Ocse, debito pubblico italiano in crescita fino al 2014. Colpa dell’austerità

Economia

Ocse, debito pubblico italiano in crescita fino al 2014. Colpa dell’austerità

I tempi duri continueranno almeno per altri due anni. A dichiararlo è l’Ocse (Organizzazione per la Cooperazione e lo Sviluppo Economici), secondo la quale «il governo italiano riuscirà a centrare il suo obiettivo di equilibrio strutturale. Tuttavia, date le previsioni di macroeconomiche dell’organizzazione, sia il deficit, sia il debito pubblico continueranno ad aumentare». L’andamento del debito pubblico prospettato dall’organizzazione con sede a Parigi è stimato al 127% nel 2012, al 129,6% nel 2013 e al 131,4% nel 2014. Tutto lascerebbe supporre, quindi, che sarà necessaria in futuro «un’ulteriore stretta dei conti pubblici per intraprendere il cammino di riduzione del debito come previsto».

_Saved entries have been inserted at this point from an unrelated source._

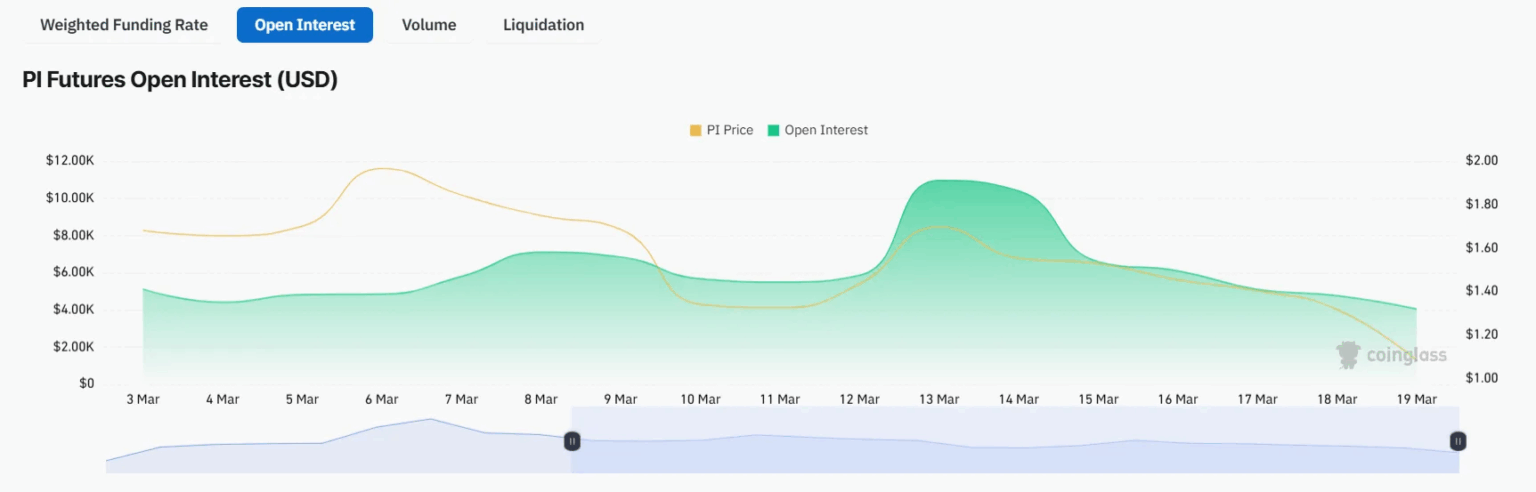Click the left range slider handle
The width and height of the screenshot is (1536, 492).
[x=572, y=441]
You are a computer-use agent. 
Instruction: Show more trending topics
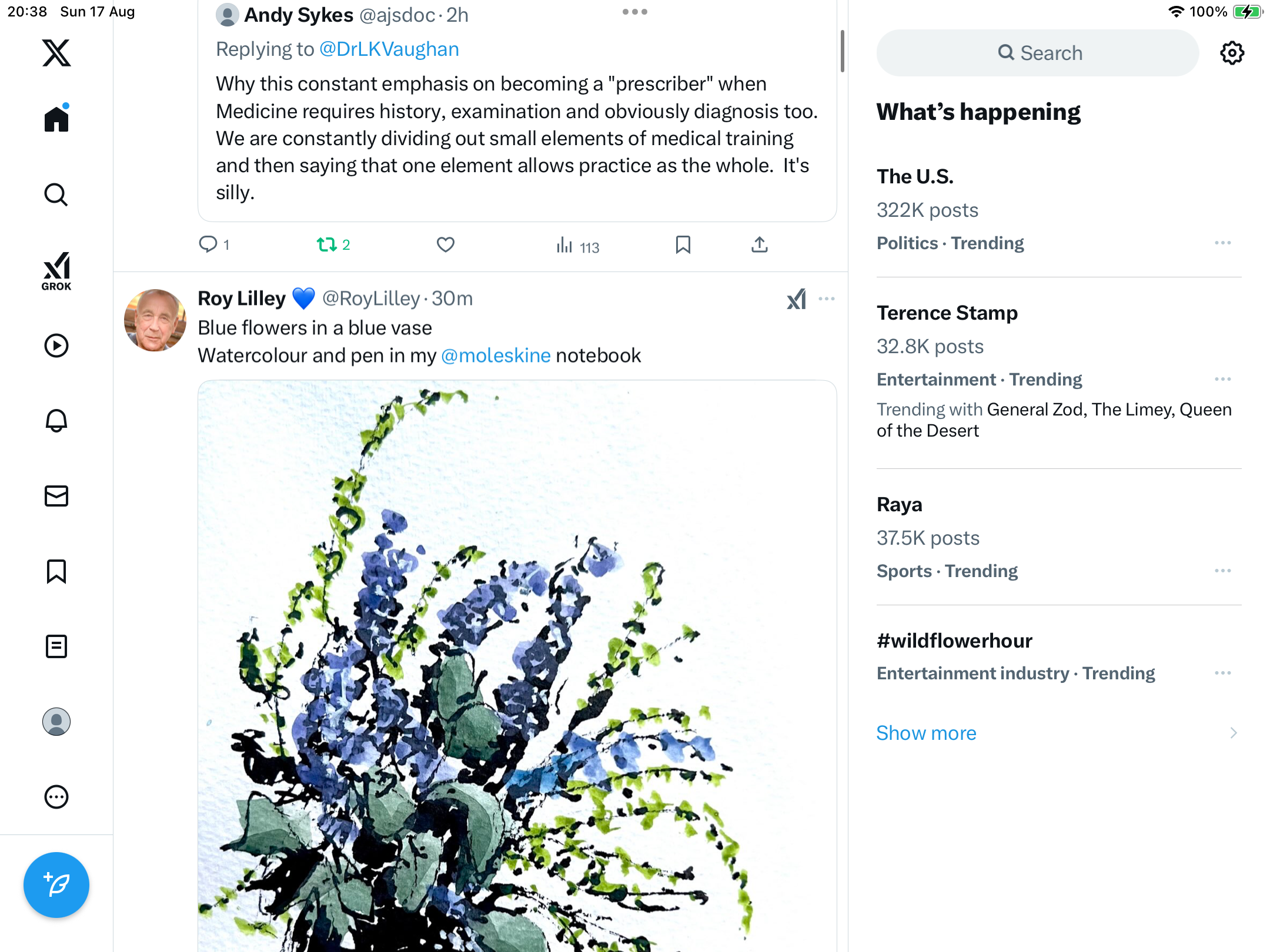click(x=926, y=733)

L’Ocse attribuisce l’incremento del debito pubblico alla fragilità dell’economia italiana, resa ancora più debole dalle misure di austerità varate dal governo Monti, il cui operato «ha indebolito la domanda interna e i consumi privati sono scesi al tasso maggiore dalla Seconda Guerra Mondiale».

Tuttavia, c’è che dice no. Il ministro dell’Economia, Vittorio Grilli, sul Corriere della Sera, si dice convinto che l’Italia non svtrà bisogno di una manovra correttiva nel 2014 e che il bilancio dello stato sarà in pareggio «anche» in quell’anno: «Se hanno messo dei condizionali, dovrei guardare con attenzione quello che dicono.

Però ritengo che, così come dai nostri scenari, è chiaro che noi abbiamo un bilancio in pareggio anche nel 2014».